- Data provided:
>>>>

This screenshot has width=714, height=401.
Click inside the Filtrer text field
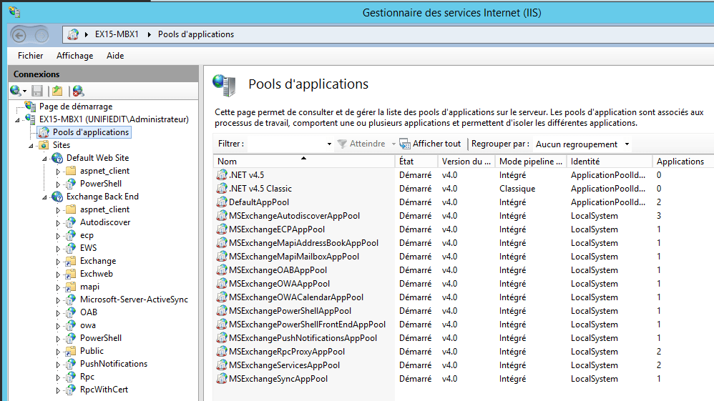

<<<<
>>>>

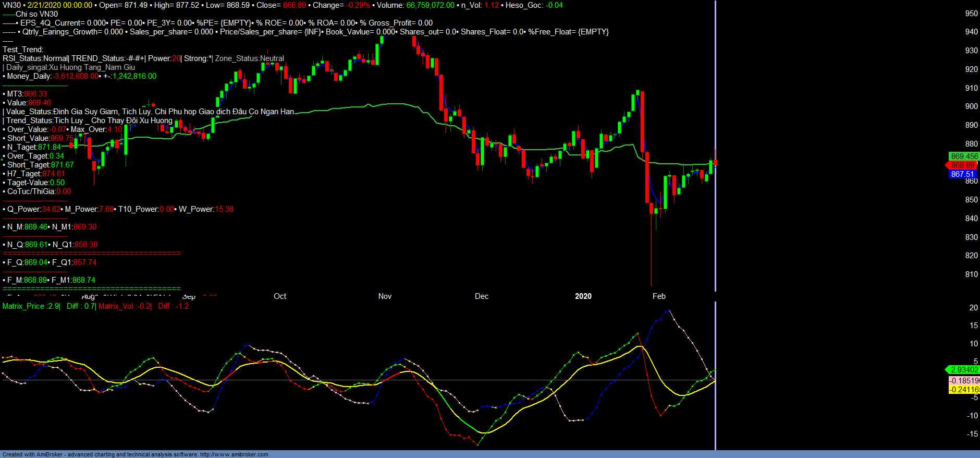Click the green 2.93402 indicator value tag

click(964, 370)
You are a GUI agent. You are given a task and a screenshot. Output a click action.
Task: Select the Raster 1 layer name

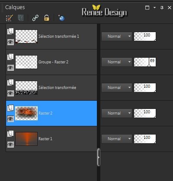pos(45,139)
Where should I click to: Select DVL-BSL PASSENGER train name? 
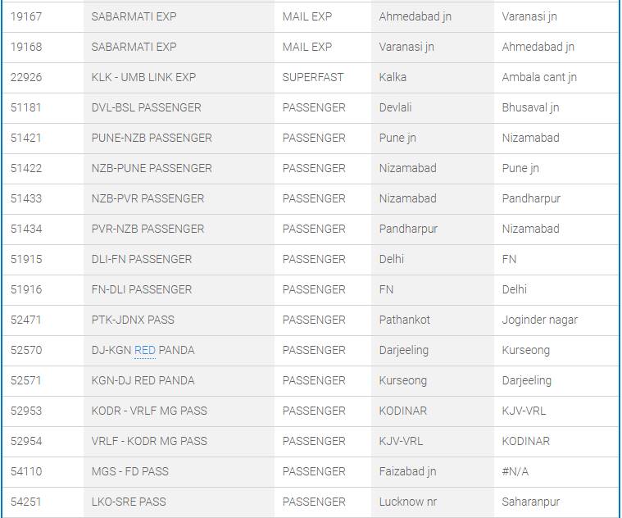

<<<<

- Written request:
Can you express everything from the line containing "You are a GUI" down to the line containing "Where should I" as a Markdown table with columns Row and Line, one row per line, with blank lines skipped and the pictures omitted?

- Output of the exercise:
| Row | Line |
|---|---|
| 1 | You are a GUI agent. You are given a task and a screenshot. Output a click action. |
| 2 | Task: Select the Raster 1 layer name |
| 3 | pos(45,139) |
| 4 | Where should I click to: Select DVL-BSL PASSENGER train name?  |